Hapuawhenua Viaduct

Tongariro National Park, Ohakune; Horopito

  • Hapuawhenua Viaduct, Horopito. Image courtesy of www.flickr.com. .
    Copyright: c/- Steve Watts. Taken By: John Wallers - Wheel5800. Date: 24/06/1967.
  • Hapuawhenua Viaduct, Horopito. CC BY-SA 2.0 Image courtesy of www.flickr.com.
    Copyright: Steven Vance. Taken By: Steven Vance. Date: 18/11/2019.
  • Hapuawhenua Viaduct, Horopito. CC BY-SA 4.0 Image courtesy of commons.wikimedia.org .
    Copyright: Johnragla - Wikimedia Commons. Taken By: Johnragla. Date: 30/08/2010.
  • Hapuawhenua Viaduct, Horopito. Taken in 1909. Image courtesy of Godber Collection, Alexander Turnbull Library. Ref. # APG-1886-1/2-G.
    Copyright: Public Domain. Taken By: Albert Percy Godber.

List Entry Information

List Entry Status Listed List Entry Type Historic Place Category 1 Public Access Able to Visit
List Number 7271 Date Entered 27th October 1995 Date of Effect 27th October 1995


Extent of List Entry

Extent includes part of the land described as Sec 8 SO 393634 (RT 519049), Wellington Land District, and the structure known as the Hapuawhenua Viaduct thereon, including its abutments, as shown in the extent map tabled at the Rarangi Korero Committee meeting on 29 September 2016.

City/District Council

Ruapehu District


Horizons (Manawatū-Whanganui) Region

Legal description

Sec 8 SO 393634 (RT 519049), Wellington Land District.

Location description

The structure can be accessed from the Ohakune to Horopito Coach Road starting from its southern terminus on Marshalls Road, Ohakune.

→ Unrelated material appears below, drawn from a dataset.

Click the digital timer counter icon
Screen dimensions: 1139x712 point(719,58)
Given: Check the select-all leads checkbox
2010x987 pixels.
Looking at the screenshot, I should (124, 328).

The Hapuawhenua Viaduct is situated in the North Island's Central Plateau just northwest of Ohakune. It was constructed as part of the North Island Main Trunk (NIMT) in 1908 and was a functioning part of that railway for the subsequent 80 years. The Hapuawhenua Viaduct is one of a pair of large curved steel truss railway viaducts, which is a unique occurrence within New Zealand.

The Hapuawhenua Viaduct was completed in 1908 and was one of a concentration of five viaducts that were built between Ohakune and Erua; a series that was necessary to navigate the difficult terrain which stood in the way of the completion of the NIMT. All of these structures were designed by the notable Public Works Department (PWD) engineer, Peter Seton Hay. Both the Hapuawhenua Viaduct and its close neighbour, the Taonui Viaduct, were constructed under the 'co-operative system' and the steelwork was manufactured at the PWD workshop at Mangaonoho, which was situated between Hunterville and Taihape and in operation from 1898. The workshop ran at full capacity in order to facilitate the construction of these viaducts which was a central reason why the other three viaducts in the crucial last section of the NIMT were contracted out to a private firm.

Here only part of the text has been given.